Every long prompt your LLM has already processed gets recomputed from scratch the next time it shows up — the same RAG documents, the same system prompt, the same conversation history, burned again on the GPU. LMCache's bet is that the key-value cache produced during that work is reusable knowledge, not disposable per-request state, and should live wherever there is cheap memory: GPU, CPU RAM, local disk, or a shared remote store.
What Sets It Apart
- Non-prefix reuse: unlike standard prefix caching, CacheBlend reuses cached chunks that appear anywhere in a prompt (say, the third retrieved doc in a RAG query) and recomputes only the few tokens needed to stitch them together — far more cache hits on real workloads.
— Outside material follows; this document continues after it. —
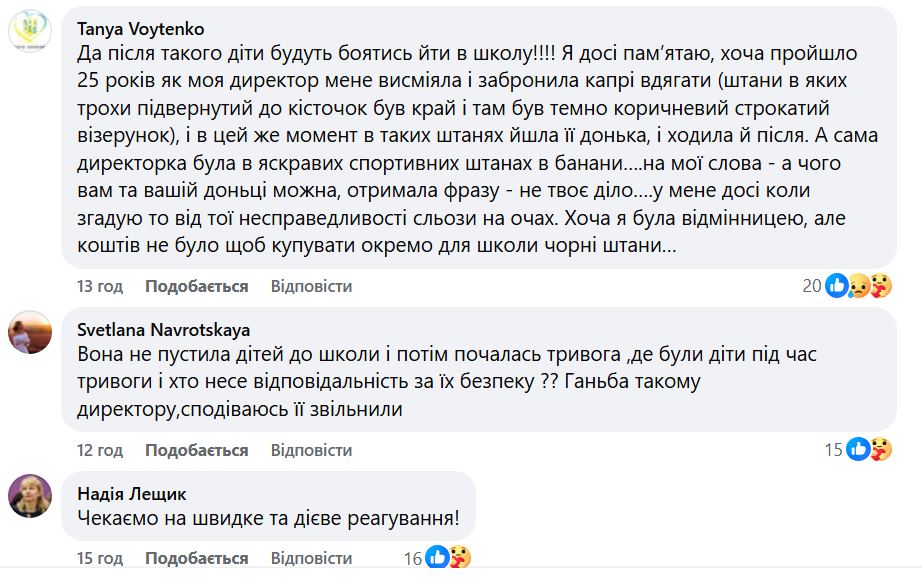Image resolution: width=922 pixels, height=577 pixels.
Task: Click like reaction icon on Svetlana's comment
Action: 858,450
- Engine-independent: it runs as a standalone layer in front of vLLM, SGLang, and other mainstream engines instead of being welded to one, so a single cache pool serves a whole fleet.
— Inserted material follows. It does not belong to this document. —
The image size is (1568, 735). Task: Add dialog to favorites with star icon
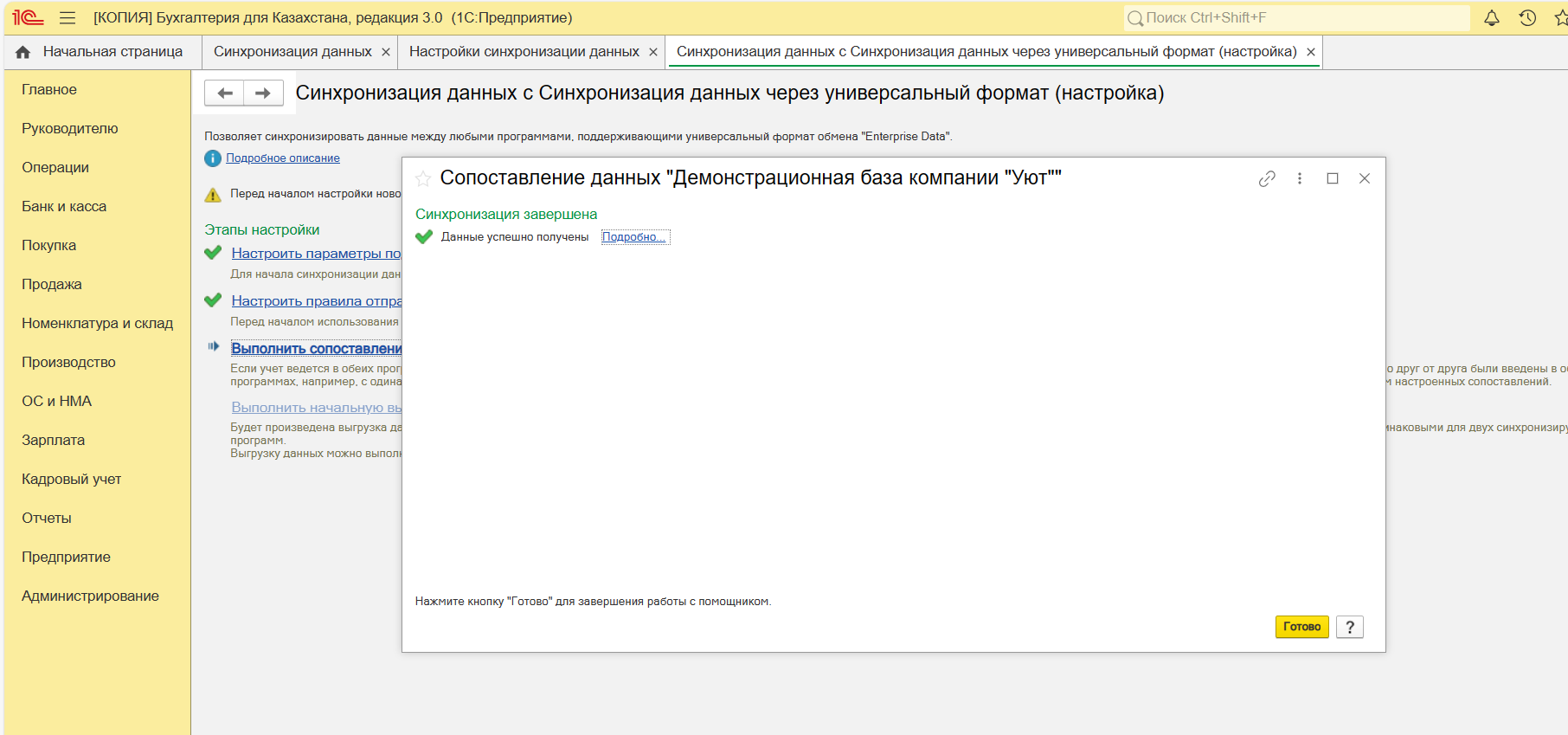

- Tiered, shared storage: KV caches offload across CPU, disk, Redis/Valkey, and S3-compatible backends, and survive an engine crash rather than vanishing with the process.
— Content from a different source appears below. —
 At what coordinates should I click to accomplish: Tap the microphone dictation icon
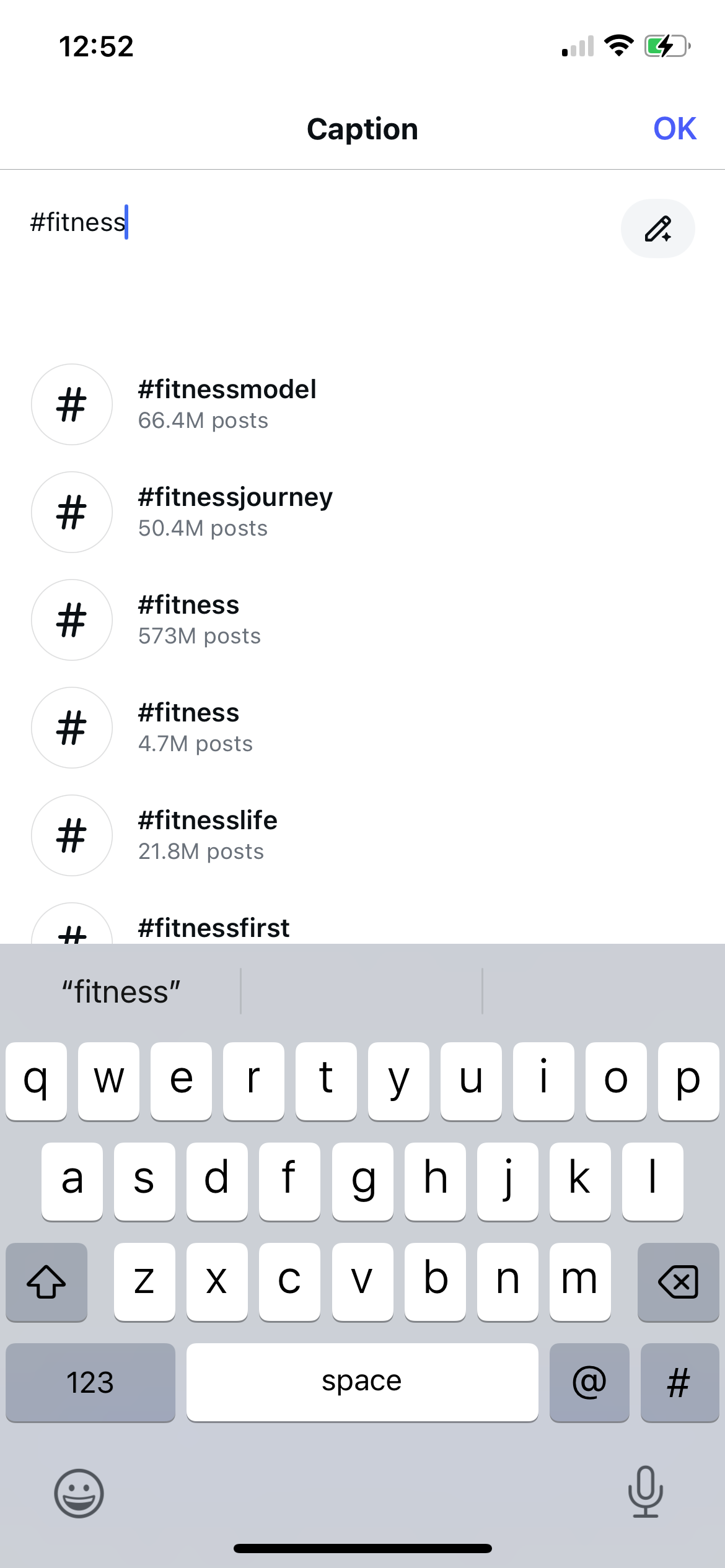point(645,1492)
- Prefill/decode disaggregation: KV moves over NVLink, RDMA, or TCP, letting prefill and decode run on separate hardware. The payoff is claimed up to 7x faster KV access and large TTFT drops on long-context, multi-turn, and agentic serving.
Who It's For
Great fit if you run production LLM serving at scale where the same context — RAG corpora, long system prompts, multi-turn sessions — recurs and TTFT and throughput actually matter, especially across a multi-node vLLM/SGLang fleet. Look elsewhere if your traffic is short, one-off prompts with little repeated context, or you run a single small model: the extra moving parts (external KV store, tiered offload) add operational overhead without enough cache reuse to pay for them.